Evaluating the utility of synthetic data is critical for measuring the effectiveness and efficiency of synthetic algorithms. Existing results focus on empirical evaluations of the utility of synthetic data, whereas the theoretical understanding of how utility is affected by synthetic data algorithms remains largely unexplored. This paper establishes utility theory from a statistical perspective, aiming to quantitatively assess the utility of synthetic algorithms based on a general metric. The metric is defined as the absolute difference in generalization between models trained on synthetic and original datasets. We establish analytical bounds for this utility metric to investigate critical conditions for the metric to converge. An intriguing result is that the synthetic feature distribution is not necessarily identical to the original one for the convergence of the utility metric as long as the model specification in downstream learning tasks is correct. Another important utility metric is model comparison based on synthetic data. Specifically, we establish sufficient conditions for synthetic data algorithms so that the ranking of generalization performances of models trained on the synthetic data is consistent with that from the original data. Finally, we conduct extensive experiments using non-parametric models and deep neural networks to validate our theoretical findings.

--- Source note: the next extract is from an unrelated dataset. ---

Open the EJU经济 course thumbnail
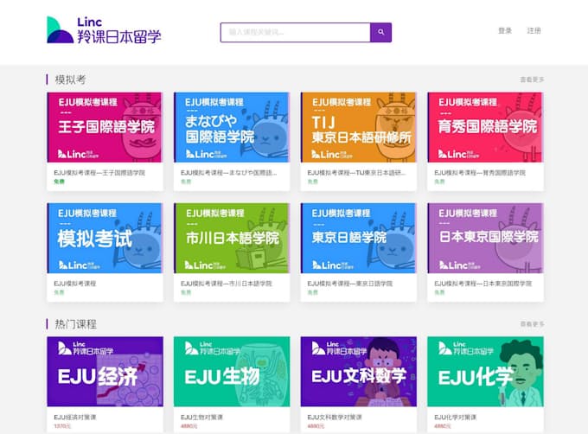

翻译：评估合成数据的效用对于衡量合成算法的有效性和效率至关重要。现有研究主要关注合成数据效用的实证评估，而理论层面关于效用如何受合成数据算法影响的问题仍鲜有探索。本文从统计视角建立效用理论，旨在基于一般性度量对合成算法的效用进行定量评估。该度量定义为在合成数据集与原始数据集上训练模型泛化性能的绝对差异。我们通过推导该效用度量的解析界，研究其收敛的关键条件。一个有趣的发现是：当下游学习任务中的模型设定正确时，合成特征分布无需与原始特征分布完全相同即可实现效用度量的收敛。另一个重要的效用度量是基于合成数据的模型比较。具体而言，我们建立了合成数据算法的充分条件，使得基于合成数据训练的模型泛化性能排序与基于原始数据的结果保持一致。最后，我们通过非参数模型和深度神经网络开展大量实验验证理论发现。